Except correlation doesn't prove causation. How many times does this have to be stated for people to understand this? The number of pirates is perfectly inversely correlational to the atmospheric CO2. Is it pretty clear that one causes the other?
Sediment cores and being able to extrapolate data going back thousands or millions of years is a theory only. No one can state CO2 levels going back thousands of years with any level of certainty, certainly not in the Ppm accuracy.
Yes. It's not as far out of the historical norms as CO2 levels, but the gradient on it is astounding. It's taken us about 100 years for temperatures to rise beyond their last peak, which occurred about 7000 years ago [1]. Note that this is precisely coincident with the rise in CO2.

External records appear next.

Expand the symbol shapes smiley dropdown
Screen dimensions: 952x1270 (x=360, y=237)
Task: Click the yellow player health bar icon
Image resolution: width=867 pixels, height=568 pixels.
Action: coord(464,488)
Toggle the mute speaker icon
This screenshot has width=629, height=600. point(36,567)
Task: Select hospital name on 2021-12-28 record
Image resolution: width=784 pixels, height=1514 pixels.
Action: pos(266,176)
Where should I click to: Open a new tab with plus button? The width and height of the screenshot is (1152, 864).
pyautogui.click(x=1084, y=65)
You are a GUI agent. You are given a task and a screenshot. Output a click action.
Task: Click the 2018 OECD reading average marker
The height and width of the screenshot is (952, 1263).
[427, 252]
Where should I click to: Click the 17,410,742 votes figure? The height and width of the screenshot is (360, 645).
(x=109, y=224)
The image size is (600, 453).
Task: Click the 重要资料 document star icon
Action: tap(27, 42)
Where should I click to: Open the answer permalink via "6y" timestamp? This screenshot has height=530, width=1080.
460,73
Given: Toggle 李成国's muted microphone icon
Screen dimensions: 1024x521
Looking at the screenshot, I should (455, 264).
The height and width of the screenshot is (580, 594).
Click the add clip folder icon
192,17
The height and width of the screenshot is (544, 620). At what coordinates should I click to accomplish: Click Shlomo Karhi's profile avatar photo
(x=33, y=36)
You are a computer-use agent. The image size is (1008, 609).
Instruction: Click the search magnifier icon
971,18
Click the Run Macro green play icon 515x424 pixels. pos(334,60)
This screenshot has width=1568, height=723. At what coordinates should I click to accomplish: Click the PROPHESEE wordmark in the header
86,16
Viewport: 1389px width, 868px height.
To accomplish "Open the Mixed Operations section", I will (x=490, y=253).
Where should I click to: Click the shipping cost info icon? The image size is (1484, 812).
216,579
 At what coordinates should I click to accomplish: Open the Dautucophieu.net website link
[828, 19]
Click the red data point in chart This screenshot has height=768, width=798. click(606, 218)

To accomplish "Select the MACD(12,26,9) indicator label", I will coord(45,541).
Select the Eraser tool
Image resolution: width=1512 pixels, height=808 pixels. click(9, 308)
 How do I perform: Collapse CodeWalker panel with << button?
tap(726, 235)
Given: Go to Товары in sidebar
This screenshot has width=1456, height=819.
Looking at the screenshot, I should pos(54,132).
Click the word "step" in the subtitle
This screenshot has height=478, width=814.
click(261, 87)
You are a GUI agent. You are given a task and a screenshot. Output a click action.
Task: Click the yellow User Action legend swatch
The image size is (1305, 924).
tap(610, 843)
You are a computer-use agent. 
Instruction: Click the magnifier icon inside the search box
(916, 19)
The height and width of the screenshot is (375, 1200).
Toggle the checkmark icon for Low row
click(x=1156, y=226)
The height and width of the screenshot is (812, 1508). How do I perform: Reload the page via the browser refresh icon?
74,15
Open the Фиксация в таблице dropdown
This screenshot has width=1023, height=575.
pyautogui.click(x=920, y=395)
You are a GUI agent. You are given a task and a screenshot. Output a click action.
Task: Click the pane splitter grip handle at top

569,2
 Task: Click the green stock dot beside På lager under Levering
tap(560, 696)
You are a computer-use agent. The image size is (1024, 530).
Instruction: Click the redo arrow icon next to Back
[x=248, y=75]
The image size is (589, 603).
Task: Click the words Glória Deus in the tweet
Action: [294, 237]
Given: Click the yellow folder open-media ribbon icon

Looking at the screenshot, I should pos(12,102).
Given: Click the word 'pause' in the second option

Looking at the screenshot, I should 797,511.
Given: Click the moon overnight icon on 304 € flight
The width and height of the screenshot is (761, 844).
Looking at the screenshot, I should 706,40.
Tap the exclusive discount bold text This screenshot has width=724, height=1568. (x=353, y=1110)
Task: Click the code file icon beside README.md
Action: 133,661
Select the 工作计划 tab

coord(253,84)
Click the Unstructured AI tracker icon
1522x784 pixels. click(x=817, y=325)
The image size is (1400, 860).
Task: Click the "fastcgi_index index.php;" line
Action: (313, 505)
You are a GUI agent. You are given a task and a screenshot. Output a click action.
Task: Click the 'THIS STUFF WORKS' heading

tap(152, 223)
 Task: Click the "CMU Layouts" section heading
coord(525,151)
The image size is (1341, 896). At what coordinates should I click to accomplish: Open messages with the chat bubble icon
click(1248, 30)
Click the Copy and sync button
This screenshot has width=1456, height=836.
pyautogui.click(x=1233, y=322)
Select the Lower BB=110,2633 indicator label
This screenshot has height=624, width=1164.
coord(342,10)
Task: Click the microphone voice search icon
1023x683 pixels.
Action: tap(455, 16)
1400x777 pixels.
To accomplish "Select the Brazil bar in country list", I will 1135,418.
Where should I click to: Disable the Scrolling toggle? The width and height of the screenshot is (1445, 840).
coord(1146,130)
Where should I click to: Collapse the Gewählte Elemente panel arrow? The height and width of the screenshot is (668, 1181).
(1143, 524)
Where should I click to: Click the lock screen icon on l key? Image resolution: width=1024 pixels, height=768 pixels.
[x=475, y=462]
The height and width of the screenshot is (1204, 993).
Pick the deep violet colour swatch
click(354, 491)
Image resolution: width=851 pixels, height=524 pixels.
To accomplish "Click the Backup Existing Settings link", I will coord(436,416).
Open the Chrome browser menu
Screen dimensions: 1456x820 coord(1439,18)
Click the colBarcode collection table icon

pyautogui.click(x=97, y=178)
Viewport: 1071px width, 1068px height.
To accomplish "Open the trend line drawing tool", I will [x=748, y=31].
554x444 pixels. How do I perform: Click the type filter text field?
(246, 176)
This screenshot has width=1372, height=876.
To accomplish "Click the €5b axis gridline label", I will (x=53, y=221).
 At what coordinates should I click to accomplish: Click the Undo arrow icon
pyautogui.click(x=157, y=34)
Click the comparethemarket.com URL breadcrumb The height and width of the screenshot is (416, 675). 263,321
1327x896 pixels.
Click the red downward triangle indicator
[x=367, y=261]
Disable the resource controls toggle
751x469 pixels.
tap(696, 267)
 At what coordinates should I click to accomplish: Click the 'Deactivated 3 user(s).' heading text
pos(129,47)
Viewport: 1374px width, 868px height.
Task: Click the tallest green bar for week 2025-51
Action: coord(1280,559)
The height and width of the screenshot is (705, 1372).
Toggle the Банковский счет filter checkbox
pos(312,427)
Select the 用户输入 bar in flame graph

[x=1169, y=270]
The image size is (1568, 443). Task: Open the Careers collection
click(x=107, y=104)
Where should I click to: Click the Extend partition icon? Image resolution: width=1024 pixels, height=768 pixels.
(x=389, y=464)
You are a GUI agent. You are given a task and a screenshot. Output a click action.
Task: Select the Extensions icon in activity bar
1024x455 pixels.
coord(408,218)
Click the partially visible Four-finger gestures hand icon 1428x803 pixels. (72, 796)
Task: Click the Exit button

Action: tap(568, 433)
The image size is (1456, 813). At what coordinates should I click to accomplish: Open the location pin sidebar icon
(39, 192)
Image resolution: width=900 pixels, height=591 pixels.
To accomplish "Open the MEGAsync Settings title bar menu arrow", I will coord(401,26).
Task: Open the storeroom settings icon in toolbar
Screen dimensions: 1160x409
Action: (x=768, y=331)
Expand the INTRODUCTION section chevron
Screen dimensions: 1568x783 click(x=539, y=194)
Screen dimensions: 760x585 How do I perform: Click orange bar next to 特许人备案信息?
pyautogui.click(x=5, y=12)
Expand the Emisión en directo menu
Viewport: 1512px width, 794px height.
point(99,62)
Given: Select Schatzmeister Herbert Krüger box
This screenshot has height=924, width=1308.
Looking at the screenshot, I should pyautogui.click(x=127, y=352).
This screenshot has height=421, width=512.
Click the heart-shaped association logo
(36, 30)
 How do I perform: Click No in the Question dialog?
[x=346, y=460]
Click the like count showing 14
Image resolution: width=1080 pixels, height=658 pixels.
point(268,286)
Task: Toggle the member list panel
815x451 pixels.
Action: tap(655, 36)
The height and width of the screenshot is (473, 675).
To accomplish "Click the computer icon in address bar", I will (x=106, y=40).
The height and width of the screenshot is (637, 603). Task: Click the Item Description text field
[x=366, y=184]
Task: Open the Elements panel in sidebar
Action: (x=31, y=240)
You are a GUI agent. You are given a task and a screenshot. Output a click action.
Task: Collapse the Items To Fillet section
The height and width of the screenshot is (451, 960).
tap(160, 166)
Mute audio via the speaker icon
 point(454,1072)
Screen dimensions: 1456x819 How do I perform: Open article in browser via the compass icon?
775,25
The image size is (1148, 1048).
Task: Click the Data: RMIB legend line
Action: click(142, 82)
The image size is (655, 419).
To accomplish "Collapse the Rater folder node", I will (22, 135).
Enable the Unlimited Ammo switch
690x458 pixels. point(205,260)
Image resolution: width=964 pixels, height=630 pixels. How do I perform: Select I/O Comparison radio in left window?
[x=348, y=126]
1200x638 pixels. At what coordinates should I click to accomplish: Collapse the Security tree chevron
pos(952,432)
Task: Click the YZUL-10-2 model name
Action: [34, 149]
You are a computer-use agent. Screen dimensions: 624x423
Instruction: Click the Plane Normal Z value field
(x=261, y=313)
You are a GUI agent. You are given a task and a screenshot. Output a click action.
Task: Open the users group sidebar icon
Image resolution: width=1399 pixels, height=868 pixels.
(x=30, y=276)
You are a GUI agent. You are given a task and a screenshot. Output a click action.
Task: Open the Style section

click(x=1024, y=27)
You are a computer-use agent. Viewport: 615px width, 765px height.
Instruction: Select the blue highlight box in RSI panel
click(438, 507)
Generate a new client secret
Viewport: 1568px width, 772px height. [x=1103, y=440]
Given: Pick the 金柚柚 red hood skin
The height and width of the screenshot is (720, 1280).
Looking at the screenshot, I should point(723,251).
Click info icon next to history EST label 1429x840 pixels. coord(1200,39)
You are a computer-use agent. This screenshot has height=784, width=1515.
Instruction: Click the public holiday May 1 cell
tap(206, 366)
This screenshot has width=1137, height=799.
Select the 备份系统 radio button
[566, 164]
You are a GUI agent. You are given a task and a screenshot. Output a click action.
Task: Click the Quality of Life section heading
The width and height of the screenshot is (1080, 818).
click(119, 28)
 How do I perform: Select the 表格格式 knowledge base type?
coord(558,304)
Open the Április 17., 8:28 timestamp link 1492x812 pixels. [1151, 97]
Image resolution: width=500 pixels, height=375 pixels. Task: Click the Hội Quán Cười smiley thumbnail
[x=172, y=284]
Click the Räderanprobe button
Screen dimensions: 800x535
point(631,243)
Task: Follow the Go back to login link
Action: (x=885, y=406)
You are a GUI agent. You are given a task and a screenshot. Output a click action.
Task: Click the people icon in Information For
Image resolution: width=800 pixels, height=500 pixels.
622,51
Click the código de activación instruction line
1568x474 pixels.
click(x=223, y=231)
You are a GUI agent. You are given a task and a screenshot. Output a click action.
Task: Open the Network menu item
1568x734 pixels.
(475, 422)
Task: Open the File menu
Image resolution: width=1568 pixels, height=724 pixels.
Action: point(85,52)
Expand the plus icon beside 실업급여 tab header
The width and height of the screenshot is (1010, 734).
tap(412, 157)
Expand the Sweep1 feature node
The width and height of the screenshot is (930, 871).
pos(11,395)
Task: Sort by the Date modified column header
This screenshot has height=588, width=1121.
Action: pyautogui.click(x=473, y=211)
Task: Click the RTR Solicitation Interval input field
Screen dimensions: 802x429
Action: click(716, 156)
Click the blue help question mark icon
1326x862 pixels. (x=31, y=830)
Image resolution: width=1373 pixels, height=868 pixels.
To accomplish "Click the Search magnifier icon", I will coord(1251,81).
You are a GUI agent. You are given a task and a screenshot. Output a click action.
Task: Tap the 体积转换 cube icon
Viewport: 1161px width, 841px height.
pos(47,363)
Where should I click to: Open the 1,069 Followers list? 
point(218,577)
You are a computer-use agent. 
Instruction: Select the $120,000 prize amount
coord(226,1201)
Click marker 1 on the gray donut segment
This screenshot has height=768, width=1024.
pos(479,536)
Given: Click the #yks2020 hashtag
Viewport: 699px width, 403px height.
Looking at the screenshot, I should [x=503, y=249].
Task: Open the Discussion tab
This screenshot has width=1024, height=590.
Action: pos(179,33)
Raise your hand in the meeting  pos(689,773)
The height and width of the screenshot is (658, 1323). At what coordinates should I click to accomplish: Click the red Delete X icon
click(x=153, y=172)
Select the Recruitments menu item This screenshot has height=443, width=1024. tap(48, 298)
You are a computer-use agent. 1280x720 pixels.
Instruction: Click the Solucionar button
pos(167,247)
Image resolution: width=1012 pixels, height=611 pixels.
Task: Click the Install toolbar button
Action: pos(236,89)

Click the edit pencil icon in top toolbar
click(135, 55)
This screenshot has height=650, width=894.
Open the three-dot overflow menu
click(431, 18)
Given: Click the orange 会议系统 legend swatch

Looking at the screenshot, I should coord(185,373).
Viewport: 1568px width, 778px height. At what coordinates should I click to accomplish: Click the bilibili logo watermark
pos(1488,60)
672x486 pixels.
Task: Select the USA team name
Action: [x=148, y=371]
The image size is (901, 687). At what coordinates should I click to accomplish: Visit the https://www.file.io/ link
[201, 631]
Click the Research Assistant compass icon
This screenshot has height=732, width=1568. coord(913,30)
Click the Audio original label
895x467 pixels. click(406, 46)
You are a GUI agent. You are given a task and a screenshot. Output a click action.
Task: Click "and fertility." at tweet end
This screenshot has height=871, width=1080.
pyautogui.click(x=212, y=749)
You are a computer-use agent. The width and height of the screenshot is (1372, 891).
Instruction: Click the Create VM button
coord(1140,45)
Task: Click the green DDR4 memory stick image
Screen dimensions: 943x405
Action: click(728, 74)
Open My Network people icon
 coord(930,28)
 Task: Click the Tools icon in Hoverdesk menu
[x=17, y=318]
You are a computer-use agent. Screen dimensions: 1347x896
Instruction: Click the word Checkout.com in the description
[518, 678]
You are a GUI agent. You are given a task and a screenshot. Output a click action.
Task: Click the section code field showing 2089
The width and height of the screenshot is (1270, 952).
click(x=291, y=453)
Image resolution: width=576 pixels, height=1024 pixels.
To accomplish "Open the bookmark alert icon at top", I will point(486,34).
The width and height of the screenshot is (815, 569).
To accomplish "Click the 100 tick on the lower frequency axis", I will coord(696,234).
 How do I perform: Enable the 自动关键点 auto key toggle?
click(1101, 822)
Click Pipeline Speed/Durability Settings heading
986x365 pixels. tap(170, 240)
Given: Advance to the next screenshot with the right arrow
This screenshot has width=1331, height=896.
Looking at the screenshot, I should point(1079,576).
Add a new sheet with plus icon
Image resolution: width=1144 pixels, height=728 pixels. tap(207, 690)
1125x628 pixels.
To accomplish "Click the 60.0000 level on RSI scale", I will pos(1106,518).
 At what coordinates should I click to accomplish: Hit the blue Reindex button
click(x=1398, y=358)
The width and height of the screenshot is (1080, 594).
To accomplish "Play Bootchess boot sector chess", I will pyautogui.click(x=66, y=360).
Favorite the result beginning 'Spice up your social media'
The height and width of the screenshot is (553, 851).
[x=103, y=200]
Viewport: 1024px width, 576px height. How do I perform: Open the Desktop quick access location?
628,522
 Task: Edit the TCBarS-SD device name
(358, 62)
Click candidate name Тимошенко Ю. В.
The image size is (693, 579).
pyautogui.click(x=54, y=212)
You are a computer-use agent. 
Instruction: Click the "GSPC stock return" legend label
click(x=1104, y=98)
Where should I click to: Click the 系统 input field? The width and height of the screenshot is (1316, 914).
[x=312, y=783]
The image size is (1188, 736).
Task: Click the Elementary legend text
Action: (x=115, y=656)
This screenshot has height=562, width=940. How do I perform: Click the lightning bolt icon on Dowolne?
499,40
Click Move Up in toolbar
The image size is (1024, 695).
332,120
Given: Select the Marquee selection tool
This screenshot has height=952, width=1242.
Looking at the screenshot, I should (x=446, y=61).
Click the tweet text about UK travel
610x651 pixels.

It's true that there's a historical feedback loop between CO2 and temperature, which operates in cycles. But we are now operating far beyond the usual range of that system, whatever it is, and nobody knows exactly what will happen next.
The wikipedia chart covers 450 thousand years on the x-axis, and a 14 degree range on the y-axis. Your chart covers 12 thousand years on x and 2 degrees on y. If your chart was shrunk to the same scale and overlaid on the first chart, it would be lost in the noise, and your astounding gradient would be nothing compared to the rises and falls 20K and 140K years ago, among others.
The point of that chart is that the temperature appears to go up before the CO2 levels, leading to the theory that higher temperatures (due to natural cycles, perhaps solar activity cycles) heat up the ocean and other CO2 sinks, leading to a rise in atmospheric CO2.
EDIT: That's not rhetorical. I'll entertain any logical reasoning you have as to why your reasoning is superior to those educated and practicing the subject daily.